Given problem: Reproduce the lines below word for word, beginning at the line that contains "You are a computer-use agent. The" and continuing through the last line.

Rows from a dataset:

####

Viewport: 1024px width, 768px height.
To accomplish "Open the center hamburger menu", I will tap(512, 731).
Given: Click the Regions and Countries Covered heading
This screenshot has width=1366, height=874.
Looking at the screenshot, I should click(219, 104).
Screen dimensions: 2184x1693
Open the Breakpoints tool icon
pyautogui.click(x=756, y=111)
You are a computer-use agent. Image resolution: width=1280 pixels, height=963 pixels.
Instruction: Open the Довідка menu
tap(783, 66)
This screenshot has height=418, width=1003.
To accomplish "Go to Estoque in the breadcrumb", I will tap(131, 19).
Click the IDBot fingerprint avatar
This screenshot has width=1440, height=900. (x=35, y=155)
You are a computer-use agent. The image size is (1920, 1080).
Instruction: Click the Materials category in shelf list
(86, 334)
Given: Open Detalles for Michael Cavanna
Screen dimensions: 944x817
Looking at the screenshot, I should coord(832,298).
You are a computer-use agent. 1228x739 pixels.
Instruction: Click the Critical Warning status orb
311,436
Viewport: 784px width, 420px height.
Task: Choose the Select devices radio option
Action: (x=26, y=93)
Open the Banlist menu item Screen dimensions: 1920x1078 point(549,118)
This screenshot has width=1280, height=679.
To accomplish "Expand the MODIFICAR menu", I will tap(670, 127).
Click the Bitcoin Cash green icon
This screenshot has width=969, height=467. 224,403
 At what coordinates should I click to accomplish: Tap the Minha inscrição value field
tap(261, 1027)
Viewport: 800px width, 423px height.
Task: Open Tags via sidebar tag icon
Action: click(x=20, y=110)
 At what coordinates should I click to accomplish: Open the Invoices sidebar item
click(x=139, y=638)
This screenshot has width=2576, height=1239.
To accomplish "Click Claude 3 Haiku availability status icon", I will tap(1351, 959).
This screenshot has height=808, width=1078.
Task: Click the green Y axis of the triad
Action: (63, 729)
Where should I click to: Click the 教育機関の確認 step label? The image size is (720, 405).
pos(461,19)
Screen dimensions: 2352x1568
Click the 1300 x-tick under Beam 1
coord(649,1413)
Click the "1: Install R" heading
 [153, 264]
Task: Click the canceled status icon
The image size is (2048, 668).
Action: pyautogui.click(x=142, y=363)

####

Expected answer:
You are a computer-use agent. The image size is (1920, 1080).
Instruction: Click the Materials category in shelf list
(86, 334)
Given: Open Detalles for Michael Cavanna
Screen dimensions: 944x817
Looking at the screenshot, I should coord(832,298).
You are a computer-use agent. 1228x739 pixels.
Instruction: Click the Critical Warning status orb
311,436
Viewport: 784px width, 420px height.
Task: Choose the Select devices radio option
Action: (x=26, y=93)
Open the Banlist menu item Screen dimensions: 1920x1078 point(549,118)
This screenshot has width=1280, height=679.
To accomplish "Expand the MODIFICAR menu", I will tap(670, 127).
Click the Bitcoin Cash green icon
This screenshot has width=969, height=467. 224,403
 At what coordinates should I click to accomplish: Tap the Minha inscrição value field
tap(261, 1027)
Viewport: 800px width, 423px height.
Task: Open Tags via sidebar tag icon
Action: click(x=20, y=110)
 At what coordinates should I click to accomplish: Open the Invoices sidebar item
click(x=139, y=638)
This screenshot has width=2576, height=1239.
To accomplish "Click Claude 3 Haiku availability status icon", I will tap(1351, 959).
This screenshot has height=808, width=1078.
Task: Click the green Y axis of the triad
Action: (63, 729)
Where should I click to: Click the 教育機関の確認 step label? The image size is (720, 405).
pos(461,19)
Screen dimensions: 2352x1568
Click the 1300 x-tick under Beam 1
coord(649,1413)
Click the "1: Install R" heading
 [153, 264]
Task: Click the canceled status icon
The image size is (2048, 668).
Action: pyautogui.click(x=142, y=363)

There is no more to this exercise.